Asked what the HSLDA is defending against, Faris said, “Ignorance.” First, people historically believed that homeschooling is illegal. Second, there is an attitude that homeschooling is inferior. The reason that homeschooling actually produces better results, Faris said, is that “homeschooling parents tend to be more intentional about their children’s education. The movies they take them to, the field trips, the friends they seek out for them, everything they do, they put more thought into.”

A U.S. study of 20,000 homeschoolers showed them to be achieving well above public school levels not only academically but in terms of socialization and community involvement. But participation in the study was voluntary and subjects were recruited from a subset of homeschoolers who submit to regular standardized testing, meaning the study could be skewed because those homeschoolers whose children were doing better would be more likely to participate.

A more recent Canadian study, comparing 37 homeschoolers with 37 public schoolers revealed an interesting distinction between those who followed a strict and standardized curriculum and those who called themselves “unschoolers” and avoided a fixed program.

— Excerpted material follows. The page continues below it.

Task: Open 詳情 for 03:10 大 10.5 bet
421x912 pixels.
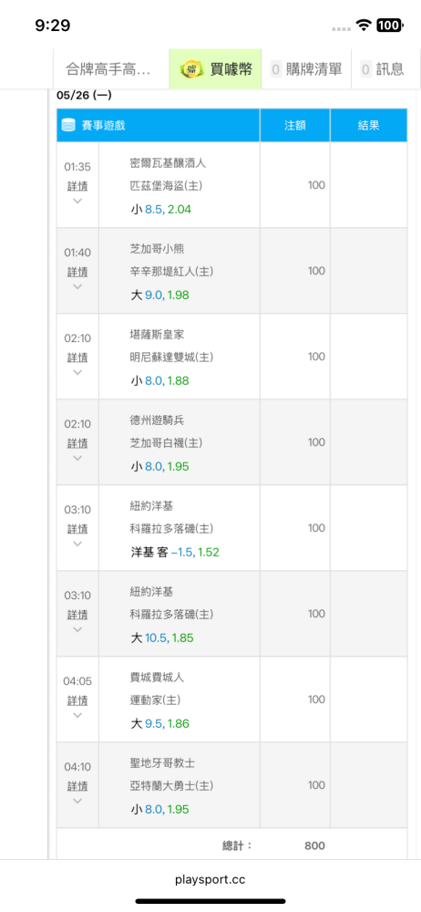Action: click(77, 614)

The researcher, Sandra Martin-Chang of Montreal’s Concordia University, found the structured homeschoolers did much better than public schoolers, and “unschoolers” did slightly worse than public schoolers but not enough for the difference to be statistically significant.

A 2009 study led by Deani Van Pelt, Fifteen Years Later: Home-Educated Canadian Adults, compared 226 young adult Canadian homeschool graduates with the same-age group in the general population, finding a quarter as many dropped out before completing high school, a slightly smaller proportion achieved high school graduation or “some” trades experience, but a third more had some college education, 20 percent had qualified in a trade and 25 percent secured bachelor’s degrees. The same proportion of the two groups had graduate degrees.

According to the study, homeschoolers were more than twice as likely to be involved in sports or the arts and twice as likely to be employed in the social sciences or health fields while much less likely to be in sales and even less so in manufacturing, the hard sciences, or the resource industries.

Homeschoolers also were much more religious than the general population, twice as likely to have voted in a federal election, more likely to belong to a political party, and less likely to be a union member.

Homeschool incomes were about 10 percent higher than those of the same age group in the general population and homeschool grads rated themselves about 50 percent happier than their age peers in the general population.

Coldwell told LifeSiteNews that while all governments have to be watched, the New Democrats must be watched even more “because of their tie-in with the ATA. They want a monopoly. They never stop trying to defund or abolish any education that isn’t being done by ATA.”